Information supplied
□ □ □ □

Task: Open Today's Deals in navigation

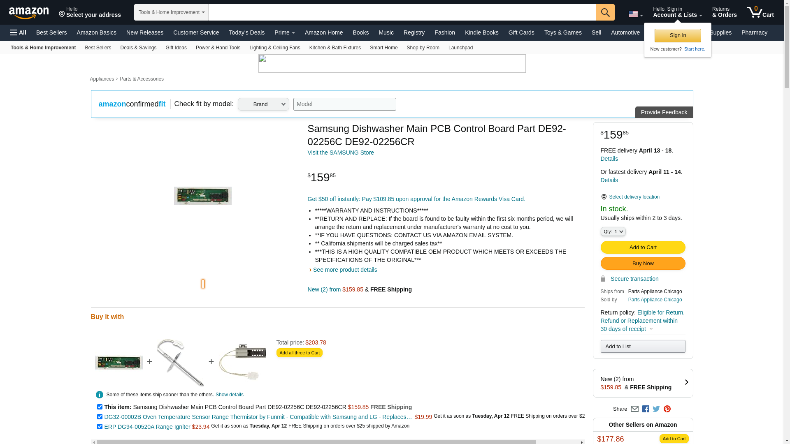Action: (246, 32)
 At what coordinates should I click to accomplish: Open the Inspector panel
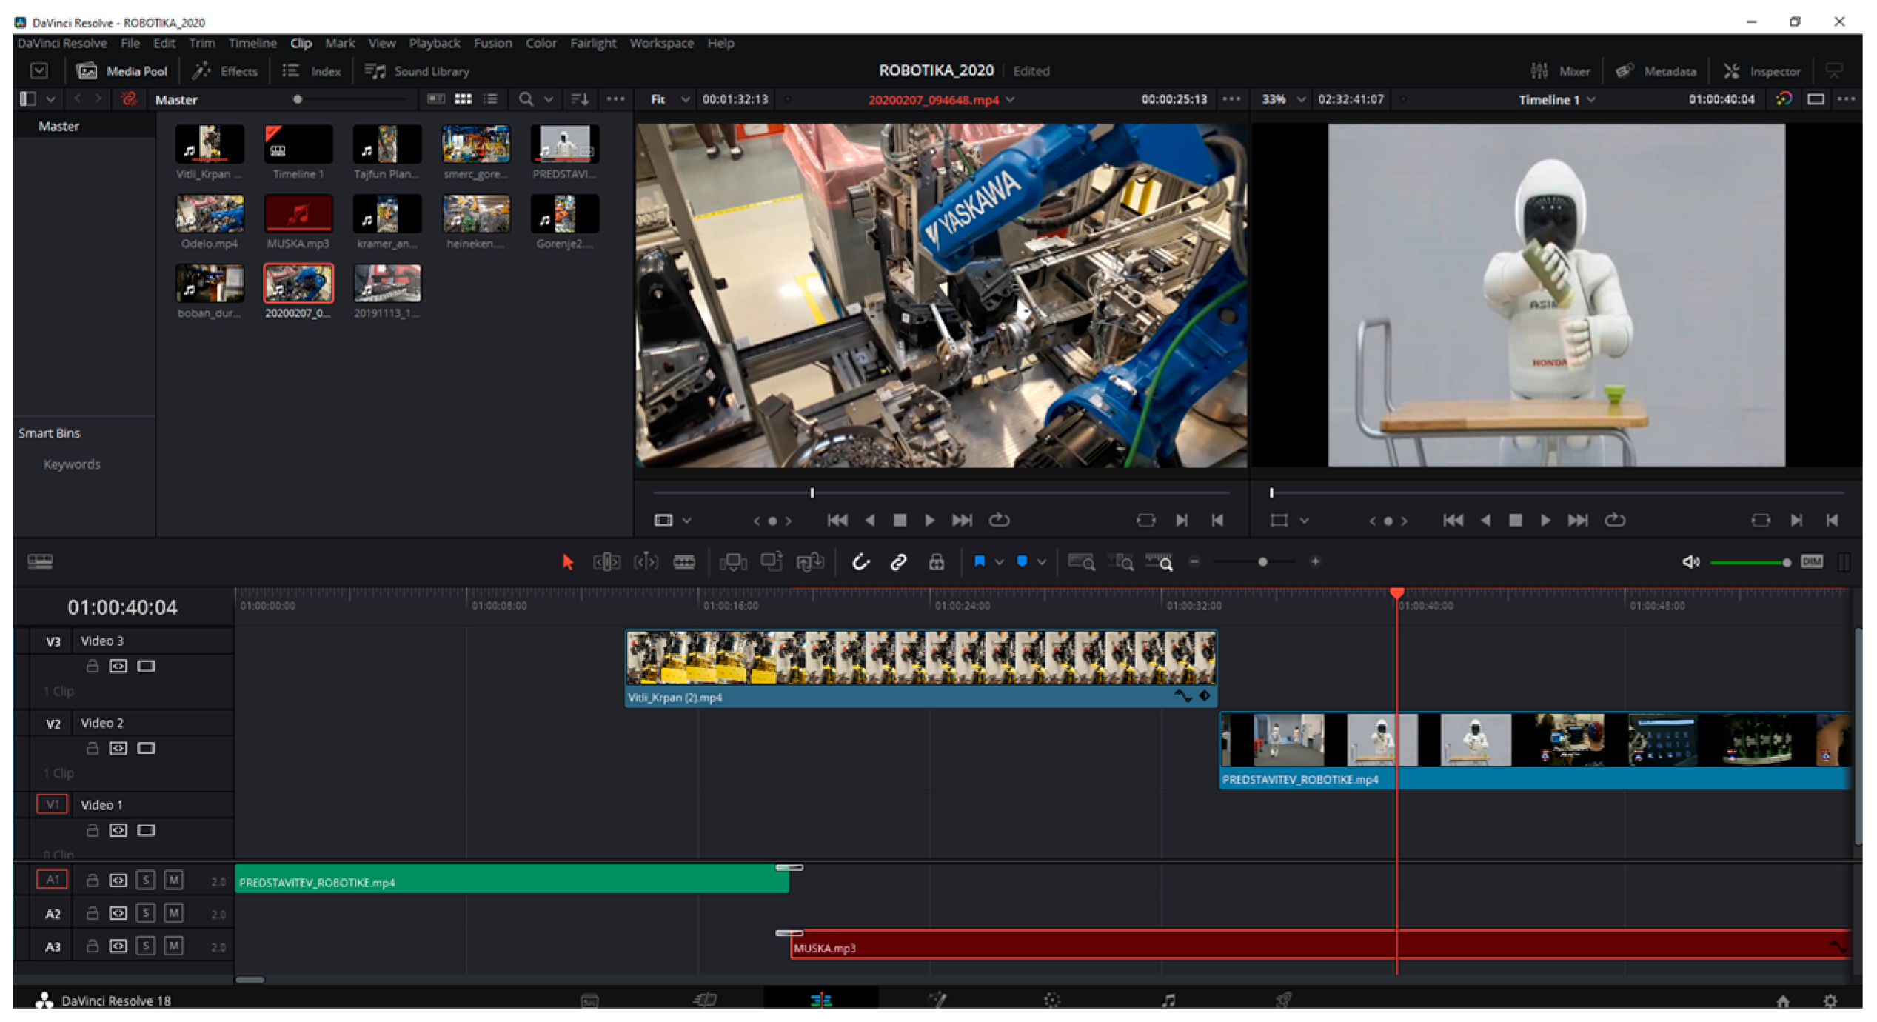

□ □ □ □

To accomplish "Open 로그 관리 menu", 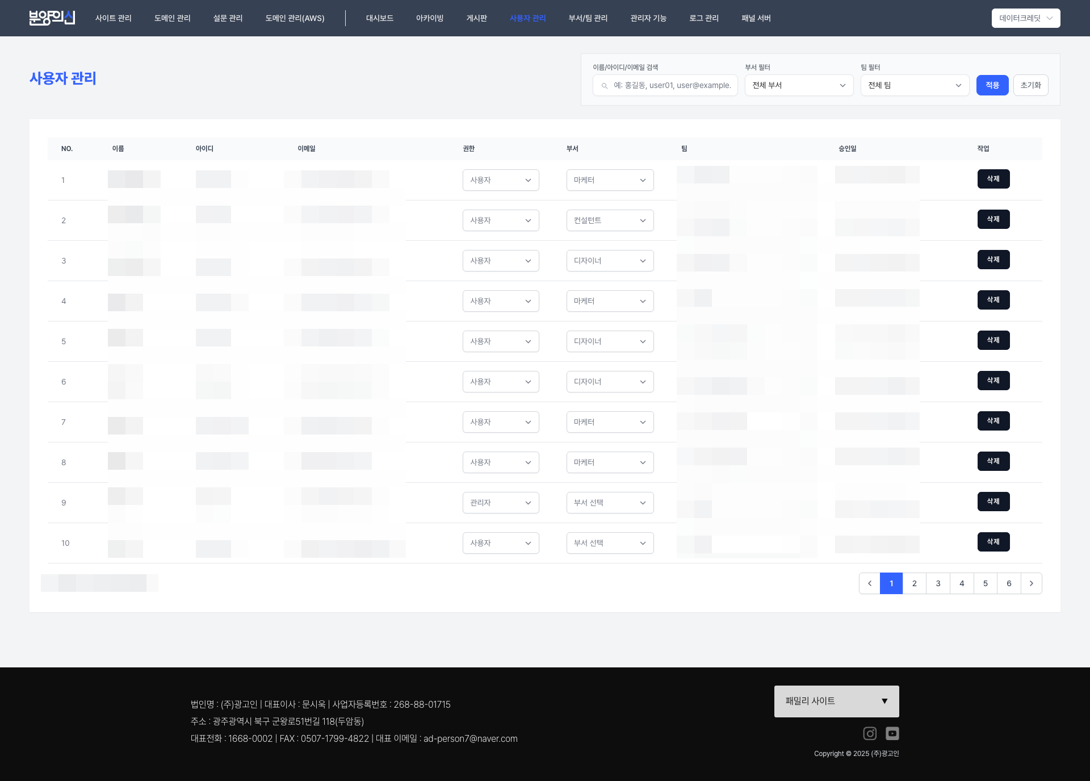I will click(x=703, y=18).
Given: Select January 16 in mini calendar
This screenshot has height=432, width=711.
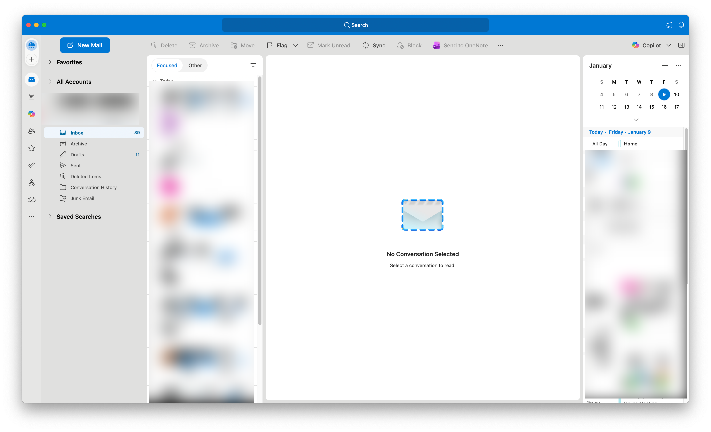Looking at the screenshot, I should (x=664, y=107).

□ □ □ □

Directions
Reproduce, exactly and only, the lines of the records above starting at the line with "Task: Open Today's Deals in navigation" and ending at the line with "At what coordinates", both included. Leave every picture out.

Exercise output
Task: Open Today's Deals in navigation

Action: (246, 32)
 At what coordinates should I click to accomplish: Open the Inspector panel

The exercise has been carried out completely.